Monday, March 10, 2008

Interesting Globe Story on Vitamin D

When the weather is as cold and snowy as it has been this past week it is nice to think of the warm and sunny days to come. And so I want to blog (yet again!) about the importance of the sun for human health and well being. My previous posts have noted the purported benefits and harms of sun exposure. Today's Globe and Mail has this fascinating story on vitamin D. I find the story of vitamin D and sun exposure interesting for a number of reasons.

Firstly, it reveals how complex the relationship between our environment and our well being is. Of course there are often obvious ways in which we see the impact our environment can have, like when there is a drought and this destroys a harvest. But even the brutal snow storm Ontario experienced this past weekend can have an adverse impact on our health (e.g. increasing the number of serious falls, increased car accidents, delays getting to the hospital, impact on our mood, physical activity, etc.), not to mention the costs of snow removal, delays travelling, etc. For example, this story notes that, for the city of Toronto alone, the clean-up cost of this latest storm was about $4 million and as of late last week, the city had already spent $40 million of its $67 million snow budget for the year.

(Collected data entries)
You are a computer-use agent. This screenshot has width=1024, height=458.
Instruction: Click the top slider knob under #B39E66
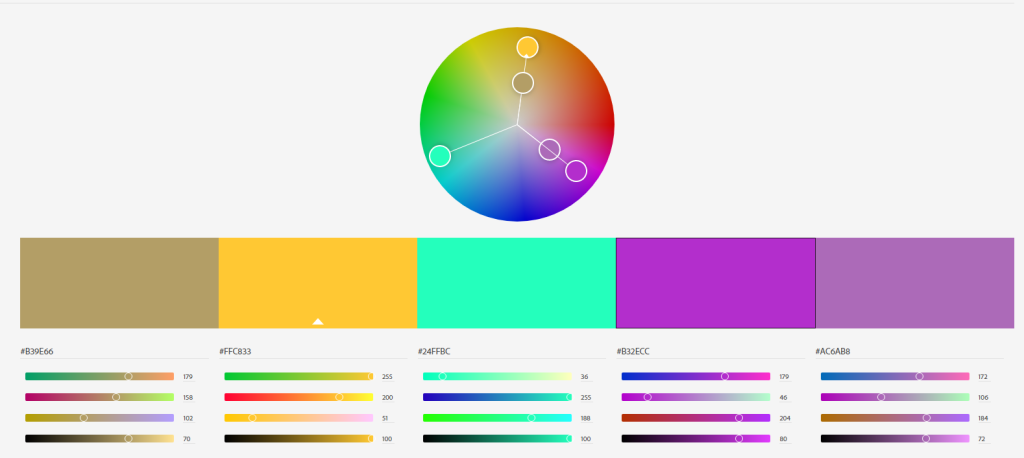coord(128,377)
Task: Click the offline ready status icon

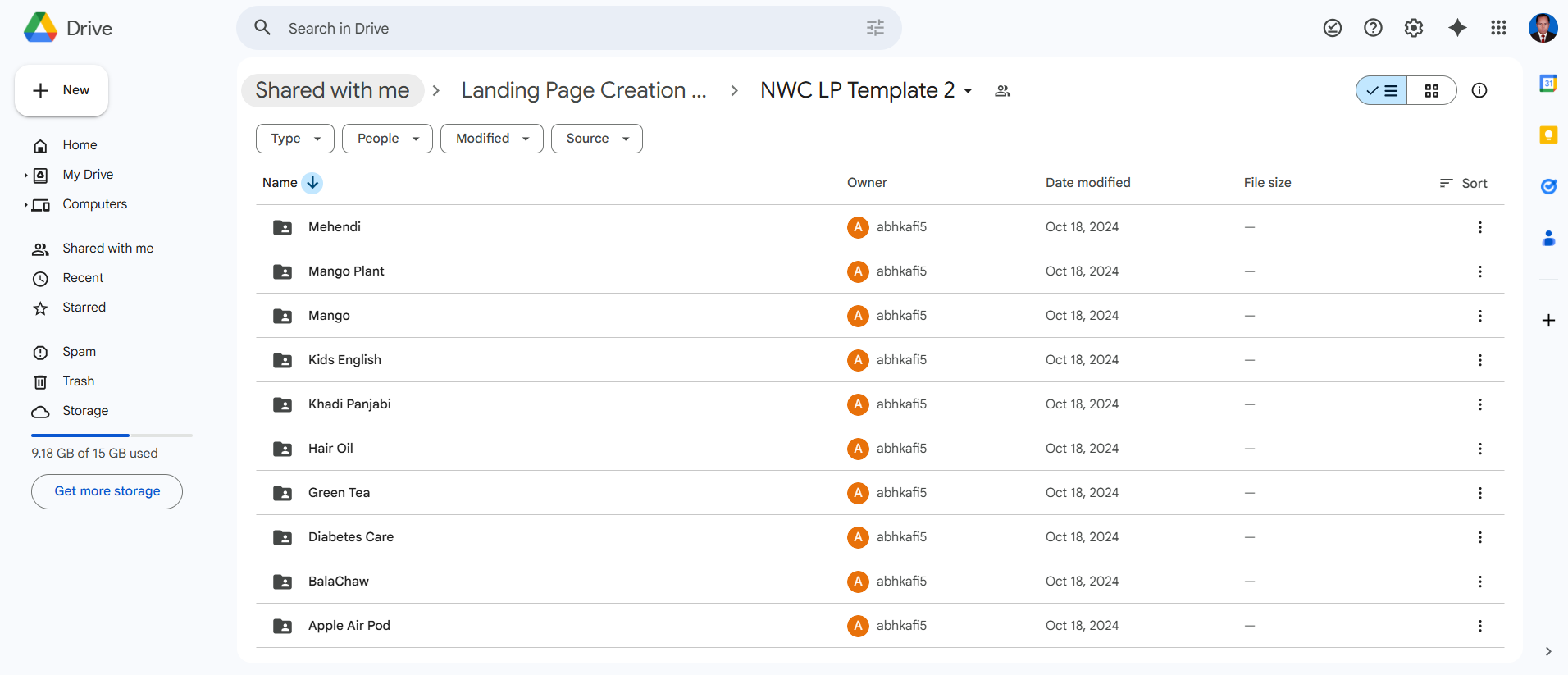Action: (1333, 28)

## [Exercise tasks]
1. Copy the vitamin D post from "When the weather" to "number of reasons.", switching "snowy" to "icy".
2. In the vitamin D post, how much of its snow budget had the city of Toronto already spent as of late last week?

## [Solutions in order]
1.
When the weather is as cold and icy as it has been this past week it is nice to think of the warm and sunny days to come. And so I want to blog (yet again!) about the importance of the sun for human health and well being. My previous posts have noted the purported benefits and harms of sun exposure. Today's Globe and Mail has this fascinating story on vitamin D. I find the story of vitamin D and sun exposure interesting for a number of reasons.

2. $40 million of its $67 million snow budget for the year.